The problem:
Copy the material below, changing each "Instruction" to "Directive" and leaving everything else unchanged.

Dataset rows:
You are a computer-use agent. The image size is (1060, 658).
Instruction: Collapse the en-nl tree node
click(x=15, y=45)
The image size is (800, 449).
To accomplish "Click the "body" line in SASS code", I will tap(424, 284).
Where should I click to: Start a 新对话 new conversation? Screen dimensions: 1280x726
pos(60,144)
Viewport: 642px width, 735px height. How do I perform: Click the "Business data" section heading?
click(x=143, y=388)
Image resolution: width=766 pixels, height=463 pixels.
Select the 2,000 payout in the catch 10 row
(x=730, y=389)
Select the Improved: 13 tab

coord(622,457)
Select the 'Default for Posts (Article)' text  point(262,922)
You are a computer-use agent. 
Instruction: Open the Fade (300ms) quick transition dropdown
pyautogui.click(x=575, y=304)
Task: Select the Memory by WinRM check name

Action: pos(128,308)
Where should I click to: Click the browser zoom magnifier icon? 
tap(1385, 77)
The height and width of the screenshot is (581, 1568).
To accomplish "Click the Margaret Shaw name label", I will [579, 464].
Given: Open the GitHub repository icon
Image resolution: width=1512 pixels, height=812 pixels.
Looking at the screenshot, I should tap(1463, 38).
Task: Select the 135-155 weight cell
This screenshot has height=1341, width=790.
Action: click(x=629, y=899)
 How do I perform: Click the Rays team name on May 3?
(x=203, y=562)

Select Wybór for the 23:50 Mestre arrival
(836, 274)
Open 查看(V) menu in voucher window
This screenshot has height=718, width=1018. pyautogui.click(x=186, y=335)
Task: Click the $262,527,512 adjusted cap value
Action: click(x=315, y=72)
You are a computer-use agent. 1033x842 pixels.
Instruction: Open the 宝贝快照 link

Exercise solution:
You are a computer-use agent. The image size is (1060, 658).
Directive: Collapse the en-nl tree node
click(x=15, y=45)
The image size is (800, 449).
To accomplish "Click the "body" line in SASS code", I will tap(424, 284).
Where should I click to: Start a 新对话 new conversation? Screen dimensions: 1280x726
pos(60,144)
Viewport: 642px width, 735px height. How do I perform: Click the "Business data" section heading?
click(x=143, y=388)
Image resolution: width=766 pixels, height=463 pixels.
Select the 2,000 payout in the catch 10 row
(x=730, y=389)
Select the Improved: 13 tab

coord(622,457)
Select the 'Default for Posts (Article)' text  point(262,922)
You are a computer-use agent. 
Directive: Open the Fade (300ms) quick transition dropdown
pyautogui.click(x=575, y=304)
Task: Select the Memory by WinRM check name

Action: pos(128,308)
Where should I click to: Click the browser zoom magnifier icon? 
tap(1385, 77)
The height and width of the screenshot is (581, 1568).
To accomplish "Click the Margaret Shaw name label", I will [579, 464].
Given: Open the GitHub repository icon
Image resolution: width=1512 pixels, height=812 pixels.
Looking at the screenshot, I should tap(1463, 38).
Task: Select the 135-155 weight cell
This screenshot has height=1341, width=790.
Action: click(x=629, y=899)
 How do I perform: Click the Rays team name on May 3?
(x=203, y=562)

Select Wybór for the 23:50 Mestre arrival
(836, 274)
Open 查看(V) menu in voucher window
This screenshot has height=718, width=1018. pyautogui.click(x=186, y=335)
Task: Click the $262,527,512 adjusted cap value
Action: click(x=315, y=72)
You are a computer-use agent. 1033x842 pixels.
Directive: Open the 宝贝快照 link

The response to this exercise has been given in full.